I also wouldn't want coverage for any kind of "help" from social workers.
An interesting case is marital counseling. That can have value to people who go voluntarily, but it can also hurt people who are pressured into it. Even surgery depends. It's possible for a sports player to be pressured into a risky, expensive surgery that wouldn't have happened without an insurance company to pay for it.
The big picture is it's actively bad for you to have money readily available to pay for things you don't want. It's easier to avoid harm when finding money to pay for it is an extra obstacle in the way of it happening.
Also: read Thomas Szasz's short article, The Myth Of Health Insurance.
Psychiatric Harm
Just in California, there are over 300,000 involuntary psychiatric imprisonment orders per year. Many are converted to "voluntary" status because they will be locked up longer if they don't. Sucking up to one's captors is the standard path to freedom, rather than standing up for yourself. Many people are released quickly if they confess they were in the wrong and take a drug which causes brain damage.
Any time during a 72 hour hold, the doctor may arbitrarily place the victim on a 14 day hold if he wants to. At the end of the 14 day hold, the doctor may add another 30 days if he wants to. Meanwhile, family members are discouraged from showing up at all if a probable cause hearing takes place. And the probable cause "hearings" do not involve standard legal protections like excluding hearsay from counting as evidence. Victims commonly don't even get to wear normal clothes, they are forced to wear a hospital gown which is prejudicial.
In Florida, 194,354 involuntary (Baker Act) examinations were done in one year, and the number has been increasing significantly over time. This count intentionally ignores up to another 5,952 instances where the examiner forgot to write the date on the form. These involuntary examinations can last over 72 hours. This number includes children who were 22% of the victims. Roughly half of time time this is initiated by "mental health professionals", and half the time by law enforcement. Children are more likely to be victimized on school days. 22.7% more men are victimized than women, which the sexist report downplays as "slightly more" men.
The Florida numbers are substantial underestimates about psychiatry's reach. How many people say "no" to an authority when told they can agree to be examined now, and if they hesitate, are told their alternative is a legal order that they be examined anyway by a now-hostile examiner and lose their rights for 72 hours? That's common and documented.

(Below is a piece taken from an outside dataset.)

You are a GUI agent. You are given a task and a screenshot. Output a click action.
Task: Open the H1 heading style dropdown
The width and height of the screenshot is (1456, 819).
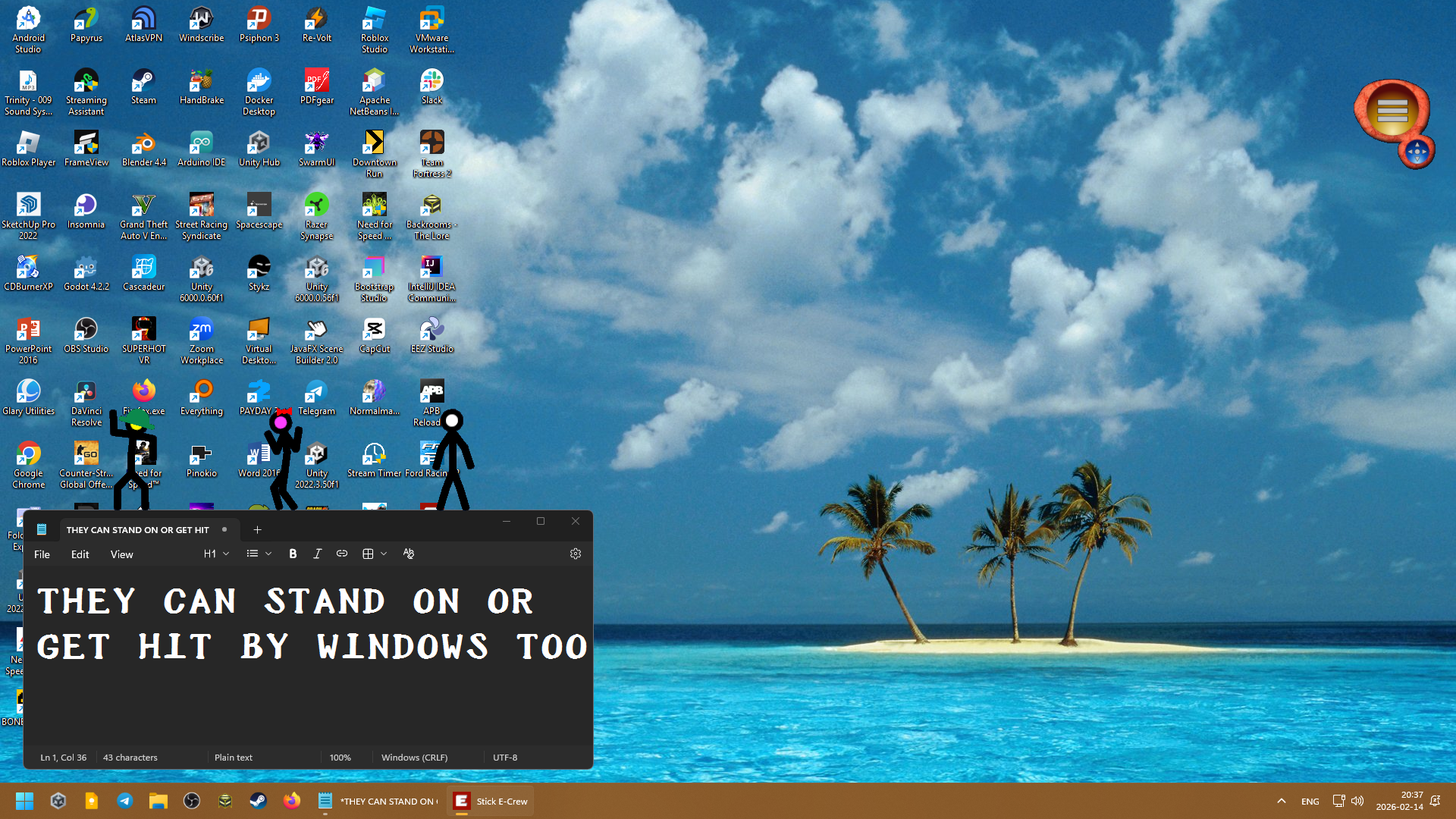point(216,554)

The California Hospital Association says 4.1% of American adults are labelled seriously mentally ill per year and 58.7% of them receive some form of "treatment". After a little math, that means 6 million American adults per year are labelled seriously mentally ill and then have something done to them by psychiatry.
This is scary stuff. And there's a lot more info like it, and plenty that's worse. E.g. look up the present day use of electroshock "therapy" (torture) and lobotomy in the US. The FDA actually came out in favor of electroshock last year.